How Cyber Credit Scores Could Determine Future Enterprise Relationships | News

How Cyber Credit Scores Could Determine Future Enterprise Relationships

Written by Charlie Osborne, originally published on Computer Business Review

 

A new service rates businesses in supply chains on their security measures and the potential risk of doing business

 

A new service has been launched to give indicators to enterprises of whether or not their supply chain partners could be susceptible to cyberattacks.

 

The security of businesses is only as strong as its weakest link. Threat actors understand this and will often target employees via phishing campaigns, malicious links, and fraudulent websites in order to steal credentials and infiltrate a corporate network.

 

According to BakerHostetler’s 2017 Data Security Incident Response Report, up to 43 percent of cyberthreats against enterprises are related to phishing, hacking, and malware, and 32 percent of these incidents are due to human error.

 

However, human shortcomings in training and cybersecurity education are only part of the problem.

 

Companies now working on a global platform may work with suppliers worldwide, who are held to different cybersecurity standards based on local rules and their systems may be very difficult to audit.

 

Attackers can now not only target corporations directly, but can also ferret out a weak link in a supply chain, such as a partner vendor with lax security, in order to reach the true goal.

 

The enterprise cannot control the security practices and structures of partner vendors — the exception being, if stipulations are in place for lucrative contracts — and so taking new players into a supply chain does come with risk.

 

Credit Score

 

However, a new service from Australian research and consultancy firm Security in Depth hopes to tackle the problem and reduce the risk factors associated with the supply chain.

 

Speaking to Computer World, CEO Michael Connory said the service, dubbed Cyber Assurance Risk Rating (CARR), will rate businesses on their maturity when it comes to cybersecurity and issue a “credit score.”

 

This score can then inform business leaders as to whether or not new suppliers could pose a risk to their own corporate networks and security.

 

“If you’re looking at working with organisations that are going to be linked into you, from an integration perspective — it could be your HR system, it could be your finance system, or you could be sharing project files with an external organisation — we do a review on those organisations to see where the biggest risks are.”

 

“That way, the organisation can make a better decision whether or not they want to share their data,” Connory noted.

 

The basic service rates businesses based on their industry and size.
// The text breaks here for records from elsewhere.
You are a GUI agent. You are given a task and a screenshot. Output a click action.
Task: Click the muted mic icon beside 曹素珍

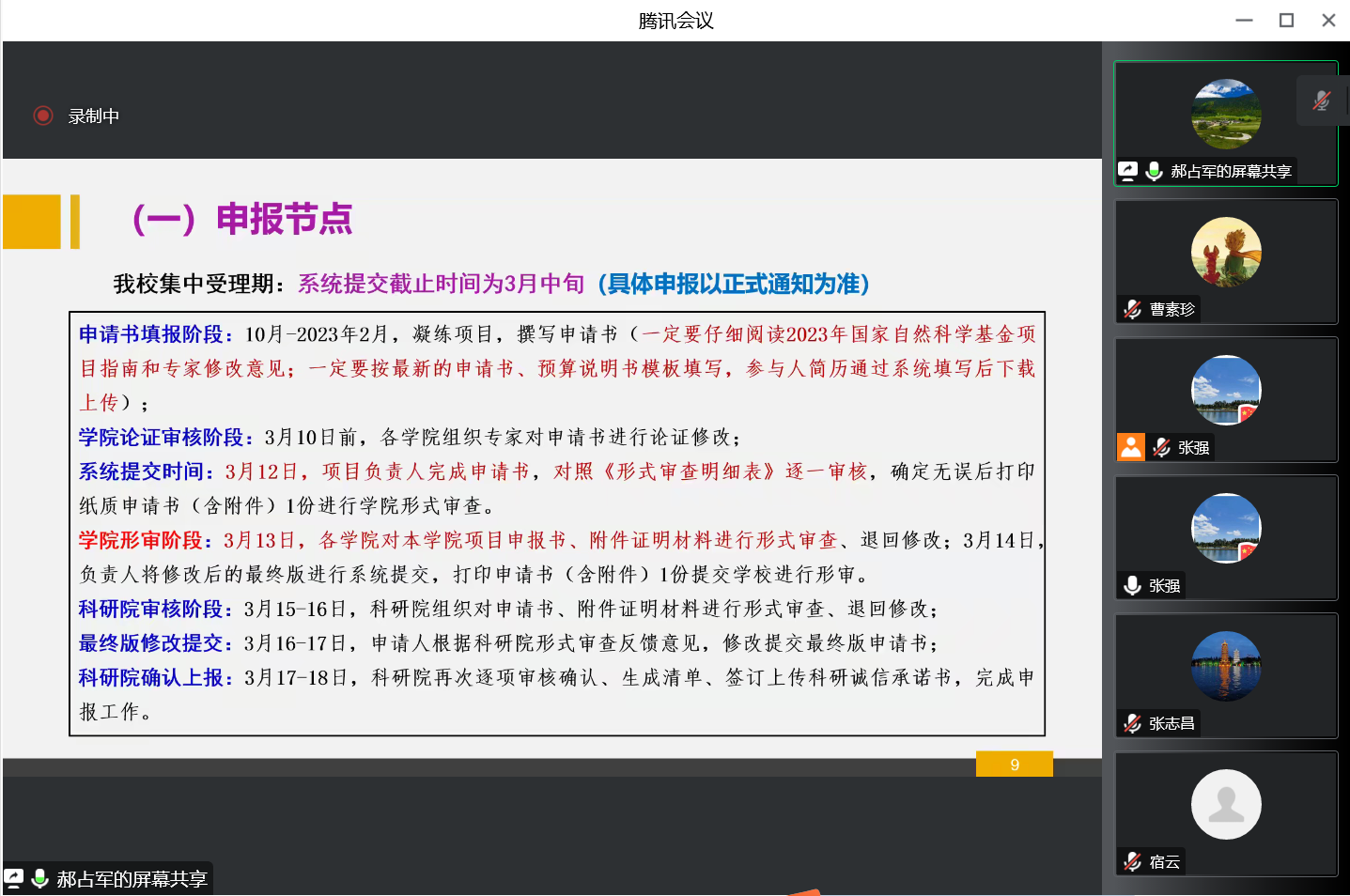click(1132, 309)
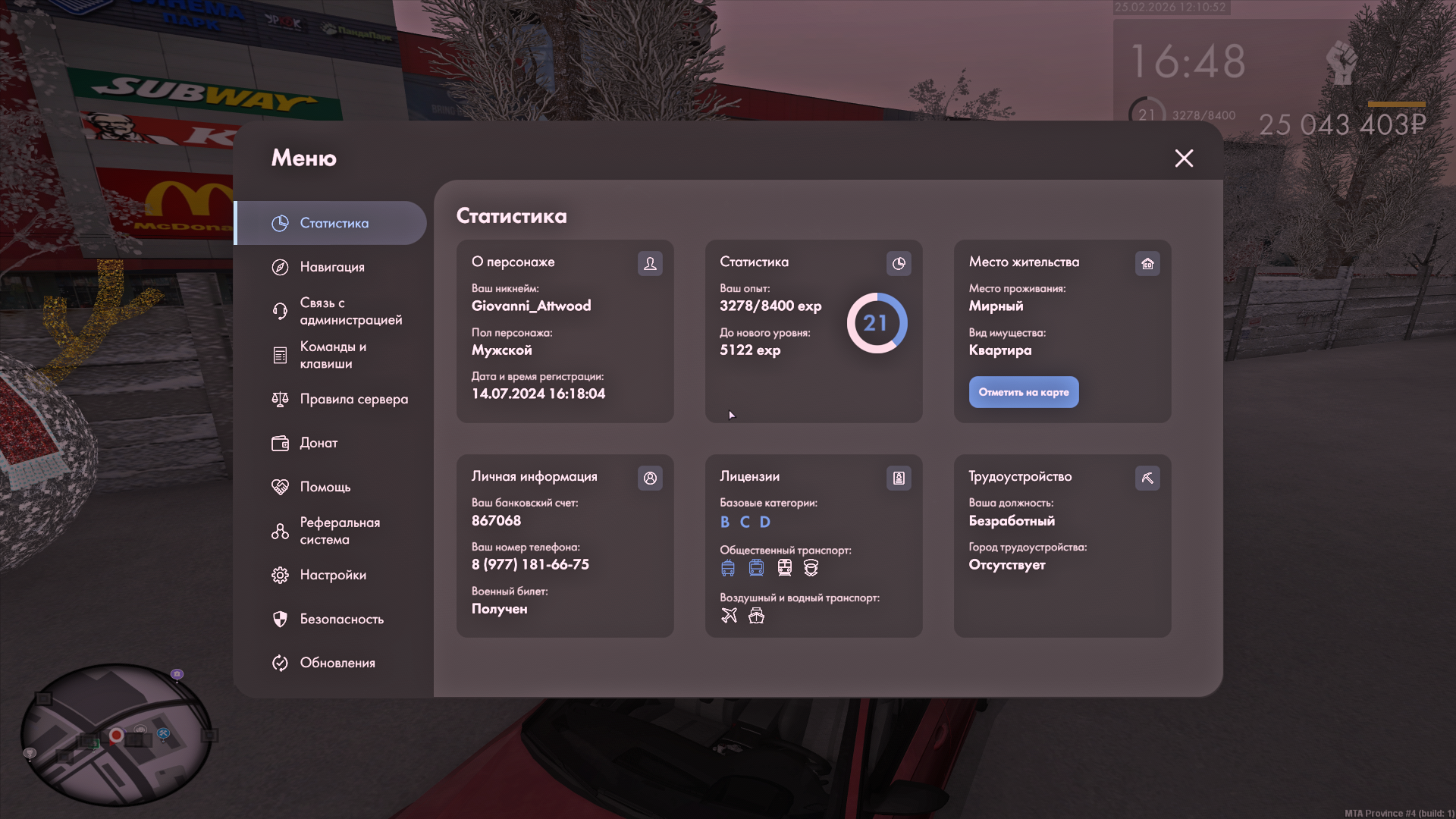Click the airplane license icon
The width and height of the screenshot is (1456, 819).
(729, 615)
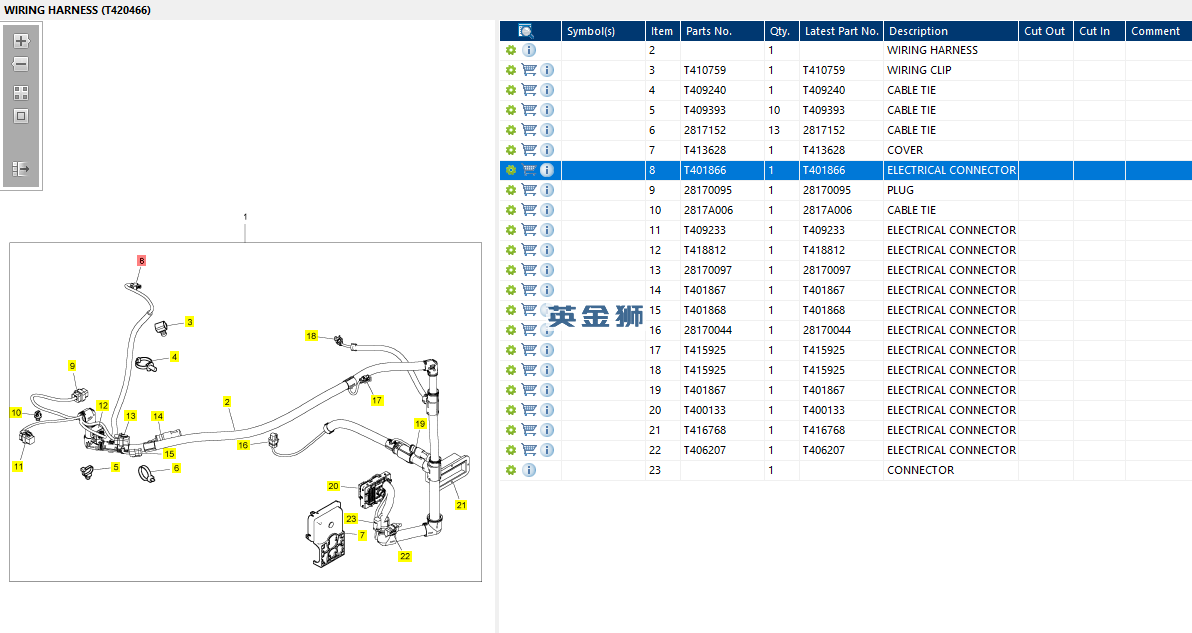This screenshot has width=1192, height=633.
Task: Select highlighted callout 8 in the diagram
Action: point(141,261)
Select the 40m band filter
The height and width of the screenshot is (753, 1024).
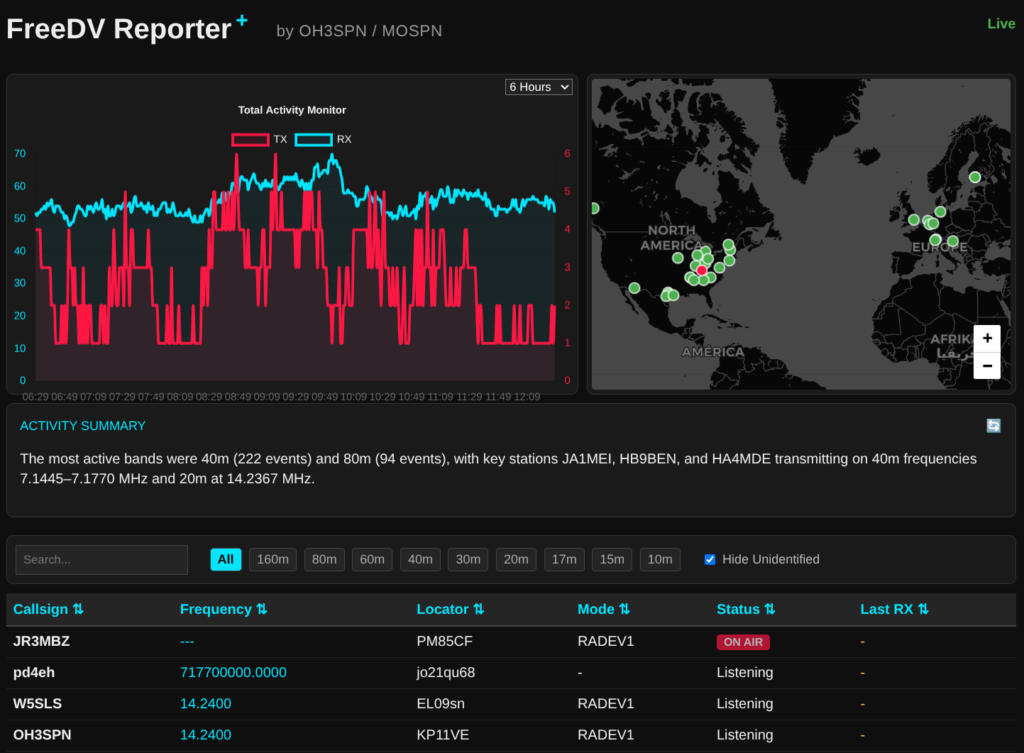[420, 560]
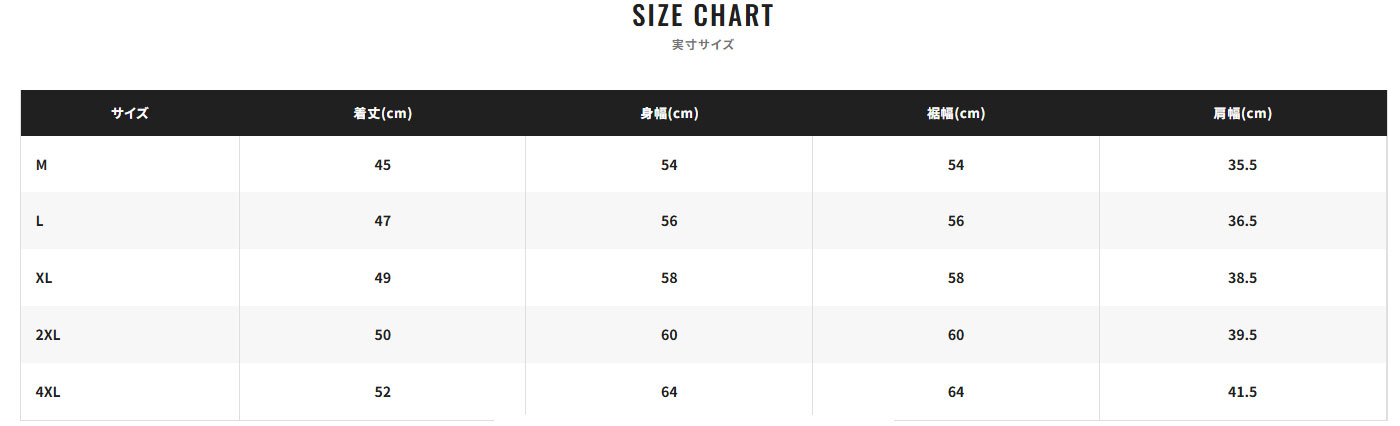Click the SIZE CHART heading
Image resolution: width=1400 pixels, height=426 pixels.
click(703, 16)
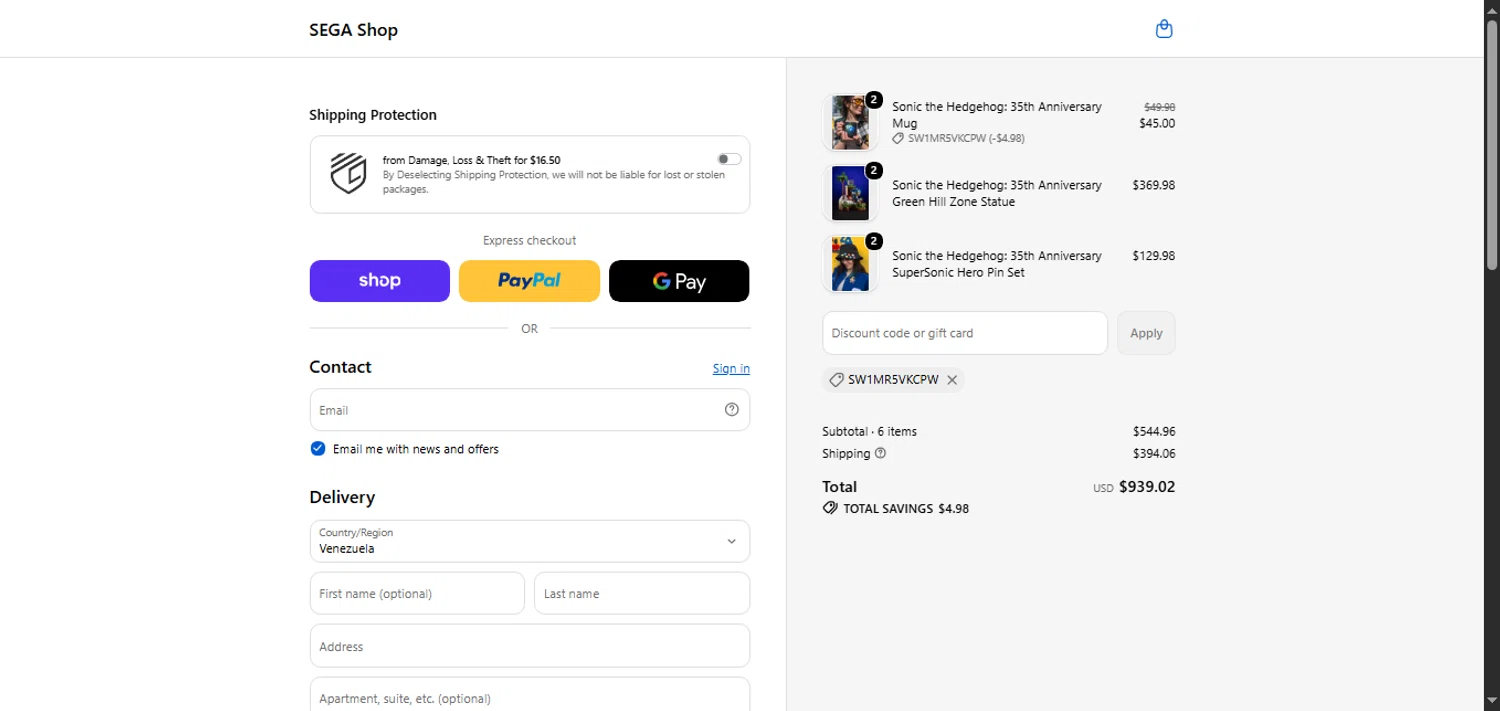Click the Total Savings tag icon
Viewport: 1500px width, 711px height.
tap(830, 508)
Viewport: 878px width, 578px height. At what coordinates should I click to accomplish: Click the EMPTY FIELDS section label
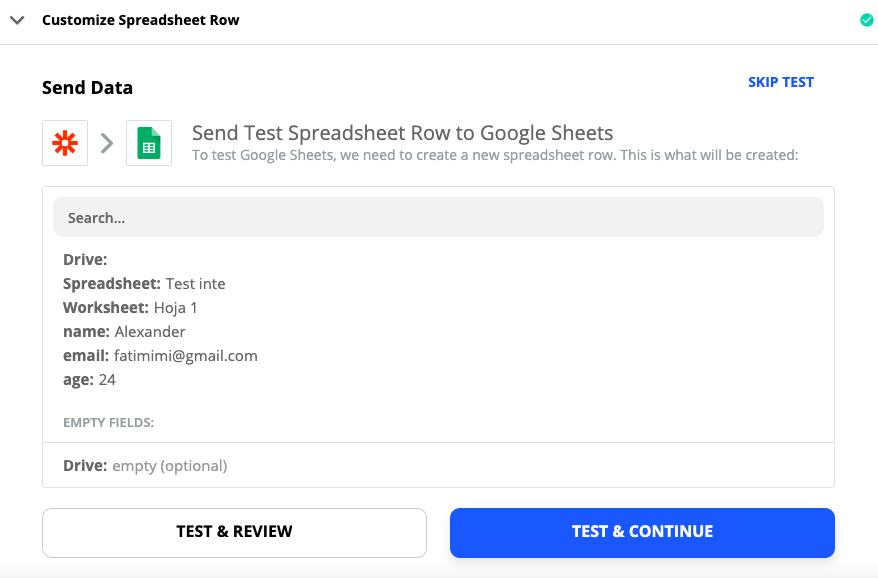[x=108, y=423]

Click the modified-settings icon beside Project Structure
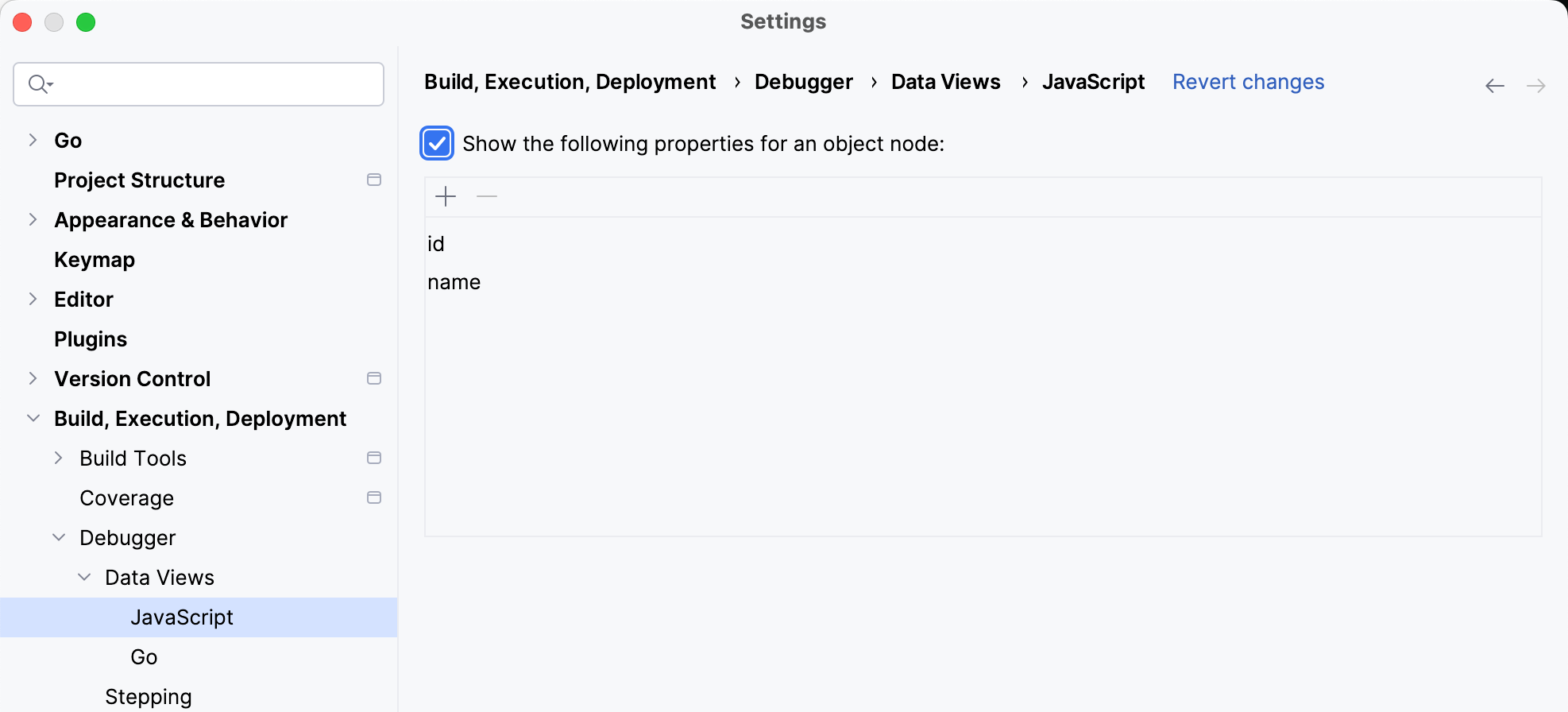[x=374, y=180]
As an example, an SMB with skeleton staff is not likely to have established cybersecurity procedures in place, and so may earn a low score.

 

A second service tier requires a security audit of a supplier in order to see whether or not they conform to specific security standards, such as the voluntary frameworkissued by the National Institute of Standards and Technology (NIST).

 

The third level involves continuous monitoring of a supplier’s critical systems and vulnerability scans.

 

These kinds of services have potential in a world where cyberthreats have become a daily occurrence.

 

Not only could this give enterprise players more visibility into security weaknesses in their supply chains, but suppliers can benefit, too, by being made aware of any security flaws which could impact present and future business relationships.